I have started toying with GPT-3 to generate some SQL code based on questions. This might be useful for tech support, but it is also a easy way to get started with code generation (I am mostly interested in C# code generation, but it is somewhat harder).
I tried the playground and it seems to generate interesting results.

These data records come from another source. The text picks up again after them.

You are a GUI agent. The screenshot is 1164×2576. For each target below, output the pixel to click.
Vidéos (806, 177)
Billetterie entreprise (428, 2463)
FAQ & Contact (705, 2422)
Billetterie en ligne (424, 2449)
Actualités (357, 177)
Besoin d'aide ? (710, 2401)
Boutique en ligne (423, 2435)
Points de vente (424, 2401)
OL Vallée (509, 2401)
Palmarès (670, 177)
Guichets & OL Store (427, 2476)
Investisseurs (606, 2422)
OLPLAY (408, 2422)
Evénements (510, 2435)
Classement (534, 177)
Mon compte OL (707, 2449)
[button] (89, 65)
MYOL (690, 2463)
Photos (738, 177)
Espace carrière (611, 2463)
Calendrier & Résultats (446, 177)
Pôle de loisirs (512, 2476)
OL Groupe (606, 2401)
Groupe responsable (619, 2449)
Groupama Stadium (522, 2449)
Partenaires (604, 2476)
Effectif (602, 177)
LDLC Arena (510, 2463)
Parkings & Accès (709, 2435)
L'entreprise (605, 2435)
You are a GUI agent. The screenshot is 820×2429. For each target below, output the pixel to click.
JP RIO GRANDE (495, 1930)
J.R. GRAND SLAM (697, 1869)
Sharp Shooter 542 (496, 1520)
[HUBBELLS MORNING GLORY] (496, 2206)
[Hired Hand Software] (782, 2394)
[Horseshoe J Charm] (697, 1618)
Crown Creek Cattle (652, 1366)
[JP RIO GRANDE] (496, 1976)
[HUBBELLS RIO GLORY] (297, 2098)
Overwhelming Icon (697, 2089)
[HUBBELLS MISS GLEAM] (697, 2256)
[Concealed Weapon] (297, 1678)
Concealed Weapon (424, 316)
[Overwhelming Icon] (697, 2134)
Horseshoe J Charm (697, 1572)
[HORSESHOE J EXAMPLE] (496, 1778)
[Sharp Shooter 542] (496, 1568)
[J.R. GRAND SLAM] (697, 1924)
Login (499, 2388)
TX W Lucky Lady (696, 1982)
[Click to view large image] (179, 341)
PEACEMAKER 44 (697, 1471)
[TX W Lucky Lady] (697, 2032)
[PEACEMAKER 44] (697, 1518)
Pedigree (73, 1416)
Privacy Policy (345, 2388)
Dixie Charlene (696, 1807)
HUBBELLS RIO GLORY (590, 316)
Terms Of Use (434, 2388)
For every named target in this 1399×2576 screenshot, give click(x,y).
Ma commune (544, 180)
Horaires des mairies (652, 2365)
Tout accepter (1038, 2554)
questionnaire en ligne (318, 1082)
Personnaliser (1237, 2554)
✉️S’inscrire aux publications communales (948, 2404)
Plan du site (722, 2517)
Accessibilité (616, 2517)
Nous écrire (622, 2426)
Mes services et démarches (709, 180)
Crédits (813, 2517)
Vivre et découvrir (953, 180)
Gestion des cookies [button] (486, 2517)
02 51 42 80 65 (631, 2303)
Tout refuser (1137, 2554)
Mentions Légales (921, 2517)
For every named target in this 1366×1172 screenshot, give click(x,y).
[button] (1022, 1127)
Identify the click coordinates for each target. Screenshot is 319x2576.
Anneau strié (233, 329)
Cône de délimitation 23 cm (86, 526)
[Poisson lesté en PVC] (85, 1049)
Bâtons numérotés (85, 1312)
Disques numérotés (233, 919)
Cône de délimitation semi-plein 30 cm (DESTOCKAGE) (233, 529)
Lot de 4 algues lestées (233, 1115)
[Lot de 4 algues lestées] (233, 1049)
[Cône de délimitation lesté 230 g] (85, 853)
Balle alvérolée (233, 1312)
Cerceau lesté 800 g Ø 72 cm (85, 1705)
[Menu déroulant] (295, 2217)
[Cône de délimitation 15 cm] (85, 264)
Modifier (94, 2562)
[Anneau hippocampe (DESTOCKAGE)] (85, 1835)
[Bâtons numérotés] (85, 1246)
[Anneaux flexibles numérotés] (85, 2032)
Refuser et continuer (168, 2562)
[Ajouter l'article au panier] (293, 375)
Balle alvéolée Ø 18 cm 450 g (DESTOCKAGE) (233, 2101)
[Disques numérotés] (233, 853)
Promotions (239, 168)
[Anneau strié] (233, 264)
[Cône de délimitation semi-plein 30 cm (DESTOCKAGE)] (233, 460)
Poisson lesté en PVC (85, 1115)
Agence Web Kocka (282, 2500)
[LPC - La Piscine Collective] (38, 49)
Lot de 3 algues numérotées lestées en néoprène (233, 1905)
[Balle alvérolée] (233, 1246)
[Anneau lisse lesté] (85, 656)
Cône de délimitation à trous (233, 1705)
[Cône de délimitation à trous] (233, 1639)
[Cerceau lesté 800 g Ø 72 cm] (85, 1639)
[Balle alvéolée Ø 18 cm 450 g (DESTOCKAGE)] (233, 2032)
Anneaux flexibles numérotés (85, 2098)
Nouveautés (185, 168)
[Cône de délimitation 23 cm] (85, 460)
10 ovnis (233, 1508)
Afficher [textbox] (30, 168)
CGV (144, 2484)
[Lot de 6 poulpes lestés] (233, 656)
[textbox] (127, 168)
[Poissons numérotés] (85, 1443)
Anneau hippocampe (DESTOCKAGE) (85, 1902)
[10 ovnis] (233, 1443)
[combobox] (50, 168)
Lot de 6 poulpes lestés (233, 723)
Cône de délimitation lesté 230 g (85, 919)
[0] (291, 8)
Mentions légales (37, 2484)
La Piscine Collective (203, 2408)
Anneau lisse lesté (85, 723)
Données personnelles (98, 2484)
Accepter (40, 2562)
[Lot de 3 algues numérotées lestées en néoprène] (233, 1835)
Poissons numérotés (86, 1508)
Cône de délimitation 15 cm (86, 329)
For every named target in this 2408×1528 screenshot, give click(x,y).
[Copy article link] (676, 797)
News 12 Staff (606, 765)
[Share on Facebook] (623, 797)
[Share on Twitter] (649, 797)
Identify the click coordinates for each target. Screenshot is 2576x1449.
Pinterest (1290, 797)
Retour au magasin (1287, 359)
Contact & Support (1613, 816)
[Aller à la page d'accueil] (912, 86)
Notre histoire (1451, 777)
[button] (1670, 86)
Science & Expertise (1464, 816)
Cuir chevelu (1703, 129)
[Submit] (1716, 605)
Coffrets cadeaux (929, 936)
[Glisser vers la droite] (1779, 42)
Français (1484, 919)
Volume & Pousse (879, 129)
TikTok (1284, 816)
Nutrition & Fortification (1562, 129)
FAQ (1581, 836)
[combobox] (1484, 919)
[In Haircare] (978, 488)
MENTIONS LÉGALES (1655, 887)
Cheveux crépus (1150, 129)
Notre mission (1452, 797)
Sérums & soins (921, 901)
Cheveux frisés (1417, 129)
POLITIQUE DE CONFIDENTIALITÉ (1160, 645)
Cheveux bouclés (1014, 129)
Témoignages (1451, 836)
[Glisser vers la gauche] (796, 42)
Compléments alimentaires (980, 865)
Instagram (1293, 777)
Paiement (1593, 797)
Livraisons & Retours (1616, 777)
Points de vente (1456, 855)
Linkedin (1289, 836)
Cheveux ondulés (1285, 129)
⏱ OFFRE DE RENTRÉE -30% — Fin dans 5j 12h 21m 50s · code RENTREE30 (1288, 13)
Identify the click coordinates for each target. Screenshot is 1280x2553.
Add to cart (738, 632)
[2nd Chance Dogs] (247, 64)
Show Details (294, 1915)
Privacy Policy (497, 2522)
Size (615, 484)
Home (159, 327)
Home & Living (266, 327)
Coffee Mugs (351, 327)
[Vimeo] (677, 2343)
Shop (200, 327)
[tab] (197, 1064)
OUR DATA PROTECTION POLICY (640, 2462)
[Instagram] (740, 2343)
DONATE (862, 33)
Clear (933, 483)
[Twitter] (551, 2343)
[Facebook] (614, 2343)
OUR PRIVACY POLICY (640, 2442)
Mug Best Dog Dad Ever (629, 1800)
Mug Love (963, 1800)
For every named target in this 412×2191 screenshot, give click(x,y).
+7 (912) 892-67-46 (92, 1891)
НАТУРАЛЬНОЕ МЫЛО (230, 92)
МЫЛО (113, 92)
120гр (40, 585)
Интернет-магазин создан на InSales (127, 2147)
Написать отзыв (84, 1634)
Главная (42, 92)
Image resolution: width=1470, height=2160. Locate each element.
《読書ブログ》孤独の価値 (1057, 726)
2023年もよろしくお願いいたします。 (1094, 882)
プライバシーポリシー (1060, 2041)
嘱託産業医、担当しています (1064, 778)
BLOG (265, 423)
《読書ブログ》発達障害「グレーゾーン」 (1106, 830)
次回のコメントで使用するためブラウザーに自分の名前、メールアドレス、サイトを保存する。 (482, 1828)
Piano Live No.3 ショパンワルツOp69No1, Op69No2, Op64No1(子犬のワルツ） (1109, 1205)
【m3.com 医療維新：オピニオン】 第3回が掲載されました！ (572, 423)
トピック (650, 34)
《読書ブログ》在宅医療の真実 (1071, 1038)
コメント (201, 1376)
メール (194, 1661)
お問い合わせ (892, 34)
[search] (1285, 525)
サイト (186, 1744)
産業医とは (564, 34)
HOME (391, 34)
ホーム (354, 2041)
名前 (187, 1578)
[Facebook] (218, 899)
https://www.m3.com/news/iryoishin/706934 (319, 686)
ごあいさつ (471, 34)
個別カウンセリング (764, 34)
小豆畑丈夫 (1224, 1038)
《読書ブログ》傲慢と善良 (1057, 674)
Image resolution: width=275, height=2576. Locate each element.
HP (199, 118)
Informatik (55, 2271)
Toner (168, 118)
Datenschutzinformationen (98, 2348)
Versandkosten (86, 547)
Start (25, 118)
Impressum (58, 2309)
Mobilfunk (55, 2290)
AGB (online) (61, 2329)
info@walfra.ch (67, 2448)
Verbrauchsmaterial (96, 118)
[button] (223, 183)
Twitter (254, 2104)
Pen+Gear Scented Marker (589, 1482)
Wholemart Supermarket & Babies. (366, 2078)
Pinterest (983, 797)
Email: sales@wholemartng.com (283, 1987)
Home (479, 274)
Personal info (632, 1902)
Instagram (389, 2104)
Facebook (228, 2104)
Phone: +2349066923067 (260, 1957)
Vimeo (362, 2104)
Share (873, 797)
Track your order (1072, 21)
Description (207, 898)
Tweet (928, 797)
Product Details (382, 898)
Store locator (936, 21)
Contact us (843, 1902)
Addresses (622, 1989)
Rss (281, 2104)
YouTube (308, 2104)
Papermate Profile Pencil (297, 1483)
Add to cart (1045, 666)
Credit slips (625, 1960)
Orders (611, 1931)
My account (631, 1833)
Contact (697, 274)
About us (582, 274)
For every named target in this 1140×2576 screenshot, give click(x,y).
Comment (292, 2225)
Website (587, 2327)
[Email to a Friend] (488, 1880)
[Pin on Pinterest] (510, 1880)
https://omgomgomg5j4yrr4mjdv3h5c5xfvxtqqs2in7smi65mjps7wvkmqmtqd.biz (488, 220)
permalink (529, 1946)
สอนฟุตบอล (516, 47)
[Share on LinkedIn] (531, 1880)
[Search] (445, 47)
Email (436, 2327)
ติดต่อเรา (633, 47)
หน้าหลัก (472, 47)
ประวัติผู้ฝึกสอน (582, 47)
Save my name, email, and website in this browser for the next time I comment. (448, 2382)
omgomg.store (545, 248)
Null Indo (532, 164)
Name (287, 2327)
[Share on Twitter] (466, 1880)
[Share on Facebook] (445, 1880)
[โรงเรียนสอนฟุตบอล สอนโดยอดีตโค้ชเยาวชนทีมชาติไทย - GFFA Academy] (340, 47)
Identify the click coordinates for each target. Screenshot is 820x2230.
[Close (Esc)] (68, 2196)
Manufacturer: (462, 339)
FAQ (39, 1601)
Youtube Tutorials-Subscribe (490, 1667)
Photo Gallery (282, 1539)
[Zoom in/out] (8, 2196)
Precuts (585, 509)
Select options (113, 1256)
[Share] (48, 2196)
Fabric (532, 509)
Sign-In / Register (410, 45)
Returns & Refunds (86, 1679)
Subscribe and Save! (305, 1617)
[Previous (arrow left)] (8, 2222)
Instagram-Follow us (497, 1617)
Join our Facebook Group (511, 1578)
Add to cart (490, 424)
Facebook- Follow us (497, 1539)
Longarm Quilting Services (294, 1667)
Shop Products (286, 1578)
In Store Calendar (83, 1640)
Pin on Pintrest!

Example below:
Context
Q: select all records from the employee table
A: SELECT * FROM Employee
###
Q: select the latest 10 records from the employee table
A: SELECT TOP 10 * FROM Employee ORDER BY id DESC
###
Q: select first name and last name for the latest 20 employees in the employee table
A: SELECT TOP 20 FirstName, LastName FROM Employee ORDER BY id DESC
###
Q: select full name for the first 30 employees on the employee table
A: SELECT TOP 30 FirstName + ' ' + LastName FROM Employee ORDER BY id DESC
###
Q: check if there are records having the same LastName in the employee table
A: SELECT LastName, COUNT(*) AS Cnt FROM Employee HAVING COUNT(1) > 1
###
Q: select from employee table where login contains 'alex'
A: SELECT * FROM Employee WHERE login LIKE 'alex%'
###
Q: get employee count grouped by last name
A: SELECT LastName, COUNT(*) AS Cnt FROM Employee GROUP BY LastName
###
Q: create a delete snippet for table Foo
A: begin tran
select * from Foo
delete from Foo ...
select * from Foo
rollback
###
My question and the generated answer:
Q: create a delete snippet for table Employee where login contains 'alex'
A: begin tran
select * from Employee where login LIKE 'alex%'
delete from Employee where login LIKE 'alex%' ...
select * from Employee
rollback
I am happy with the answer especially given the small number of “learning material” (GPT understands quite a lot of context from little information I have provided).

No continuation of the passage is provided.